7. Il ressort des pièces du dossier que M. B est entré en France en 2016 muni d’un visa « étudiant » valable un an. Une carte de séjour temporaire portant la mention « étudiant » lui a été délivrée en dernier lieu pour la période comprise entre le 13 avril 2022 et le 12 avril 2023. Il justifie avoir travaillé pour différentes entreprises en France depuis 2020 et depuis 2023 en qualité de chauffeur livreur. Il s’est marié en France le 27 avril 2024. Son fils est né en France peu après l’arrêté contesté. Plusieurs membres de sa famille résident régulièrement en France et ont produit des attestations en sa faveur. Toutefois, il n’est pas établi que l’épouse de M. B serait en situation régulière. M. B a été interpellé pour conduite d’un véhicule sans permis. Dans les circonstances de l’espèce, compte tenu notamment du motif pour lequel M. B est venu étudier en France et un titre de séjour lui a été délivré jusqu’en 2023, le requérant n’est pas fondé à soutenir que l’arrêté contesté porte une atteinte disproportionnée au droit au respect de sa vie privée et familiale. Le moyen tiré de la violation des stipulations de l’article 8 de la convention européenne de sauvegarde des droits de l’homme et des libertés fondamentales doit être écarté. M. B n’est pas davantage fondé à soutenir que l’arrêté contesté est entaché d’une erreur manifeste d’appréciation quant à ses conséquences sur sa situation personnelle telle que précédemment décrite.

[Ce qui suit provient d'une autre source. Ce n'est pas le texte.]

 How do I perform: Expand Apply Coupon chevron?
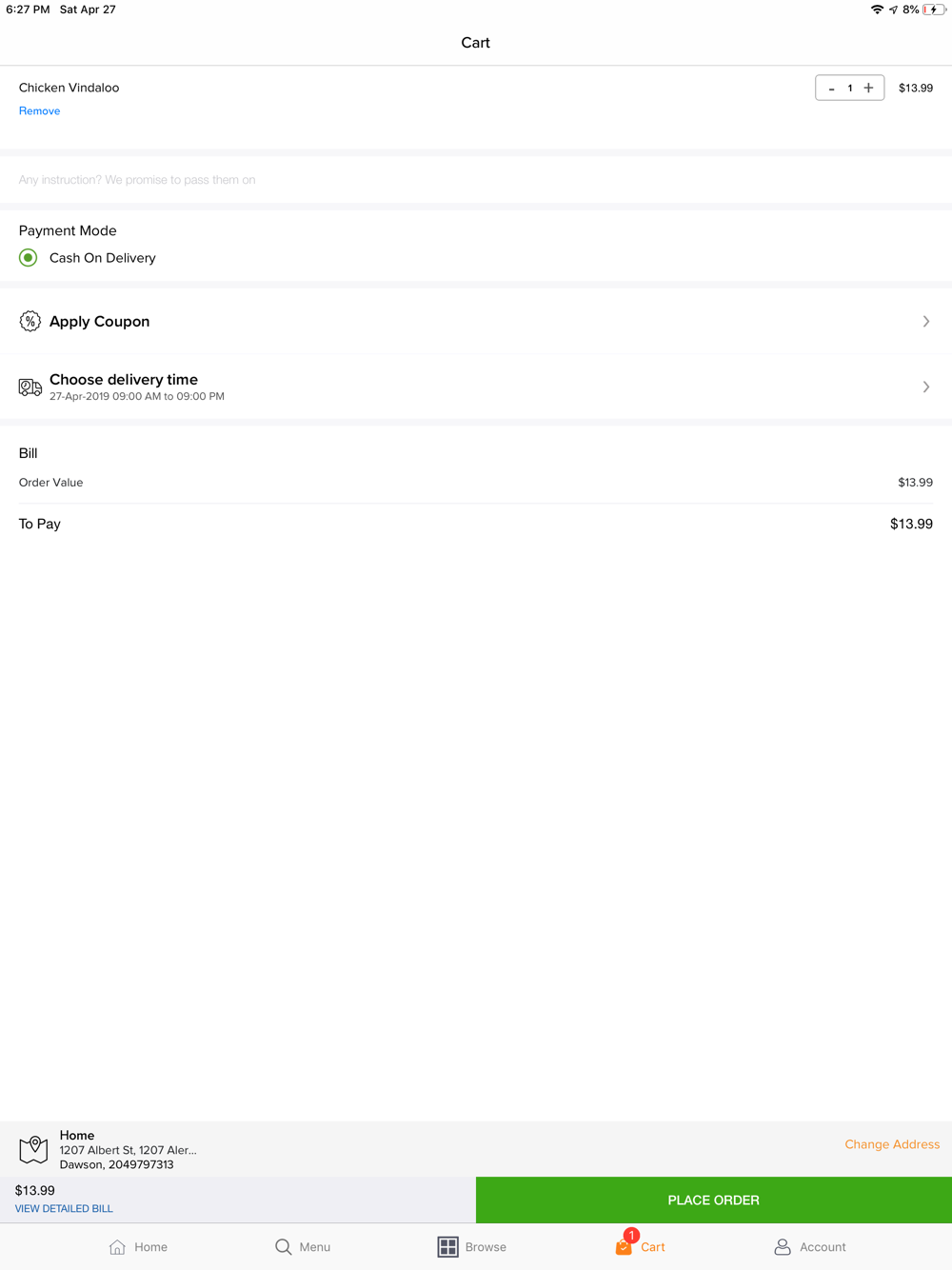(926, 321)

8. Il résulte de tout ce qui précède que la requête d’appel de M. B est manifestement dépourvue de fondement. Par suite, il y a lieu de la rejeter en application des dispositions précitées de l’article R. 222-1 du code de justice administrative y compris ses conclusions à fin d’injonction sous astreinte et celles tendant à l’application des dispositions des articles L. 761-1 du code de justice administrative et 37 de la loi du 10 juillet 1991.
O R D O N N E :
Article 1er : La requête de M. B est rejetée.
Article 2 : La présente ordonnance sera notifiée à Ny C B.
Copie en sera adressée à la préfète de l’Essonne et au ministre d’Etat, ministre de l’intérieur.
Fait à Versailles, le 25 juin 2025.
Le président assesseur de la 5ème chambre,
G. Camenen
La République mande et ordonne au ministre d’Etat, ministre de l’intérieur en ce qui le concerne ou à tous commissaires de justice à ce requis en ce qui concerne les voies de droit commun contre les parties privées, de pourvoir à l’exécution de la présente ordonnance.